= Set tasks =
a. In the NYPD camp article, rewrite everything from "Thirty-nine NYPD Far" down to "Fiver’s 10-year program.", putting "camp trip" in place of "retreat".
b. According to the NYPD camp article, how was the sleepaway camp paid for? Answer in one to three sentences.
c. In the NYPD camp article, on what dates was the retreat held?

= Text excerpt =
## Start
Thirty-nine NYPD Far Rockaway and Harlem Giants players between the ages of 9-14, along with eight NYPD officers, ended their summer break on a high note with a free sleepaway camp at Camp Fiver in Poolville, New York.
The Summer camp experience was a collaboration with the Fiver Children’s Foundation, a year-round youth development program with a 10-year commitment for young people ages 8-18 and funded with a grant through the Camp-School Partnership Demonstration Program in collaboration with the American Camp Association and the National Summer Learning Association. Additional financial support came from the NYPD and National Grid Foundations.
The retreat, held from Aug. 20 through Aug. 23, had been in the works for about a year and was the brainchild of NYPD Youth Coordination P.O. Andre Jean-Pierre, who, along with his twin brother Jonathan, are alumni of Fiver’s 10-year program.
## End
= Provided data =
## Start
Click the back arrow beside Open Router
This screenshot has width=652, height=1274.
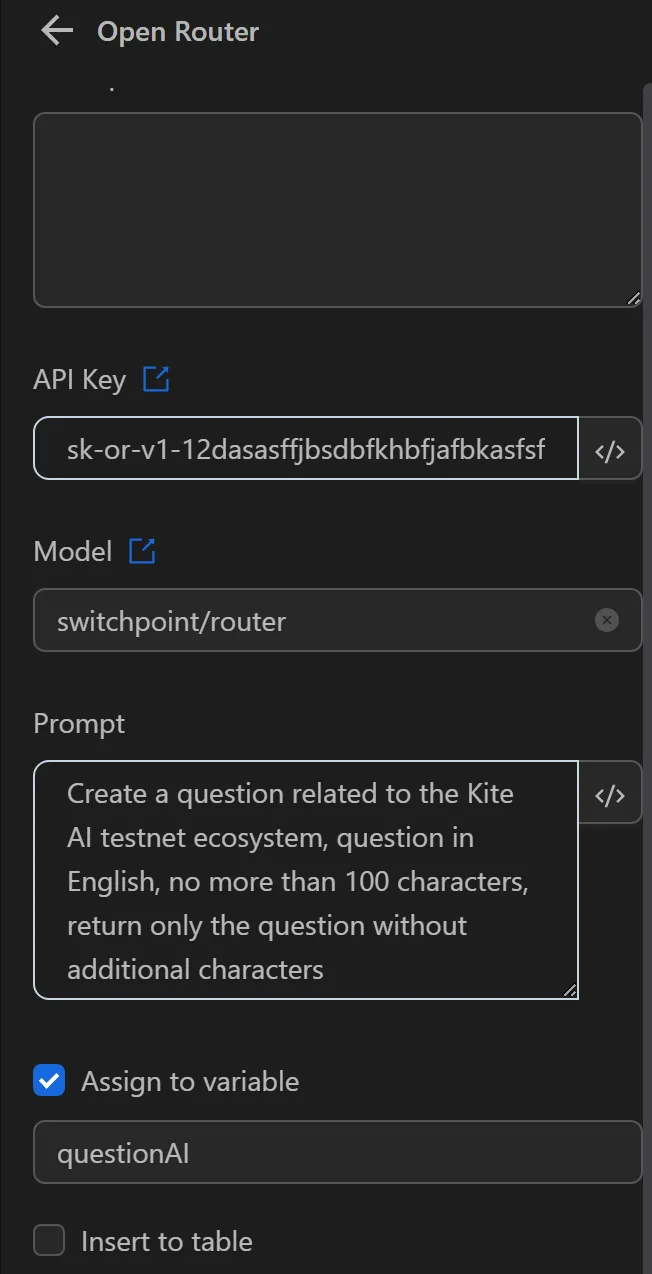point(56,30)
## End
= Solutions =
a.
Thirty-nine NYPD Far Rockaway and Harlem Giants players between the ages of 9-14, along with eight NYPD officers, ended their summer break on a high note with a free sleepaway camp at Camp Fiver in Poolville, New York.
The Summer camp experience was a collaboration with the Fiver Children’s Foundation, a year-round youth development program with a 10-year commitment for young people ages 8-18 and funded with a grant through the Camp-School Partnership Demonstration Program in collaboration with the American Camp Association and the National Summer Learning Association. Additional financial support came from the NYPD and National Grid Foundations.
The camp trip, held from Aug. 20 through Aug. 23, had been in the works for about a year and was the brainchild of NYPD Youth Coordination P.O. Andre Jean-Pierre, who, along with his twin brother Jonathan, are alumni of Fiver’s 10-year program.

b. The camp was funded with a grant through the Camp-School Partnership Demonstration Program, in collaboration with the American Camp Association and the National Summer Learning Association. The NYPD and National Grid Foundations provided additional financial support.

c. From Aug. 20 through Aug. 23.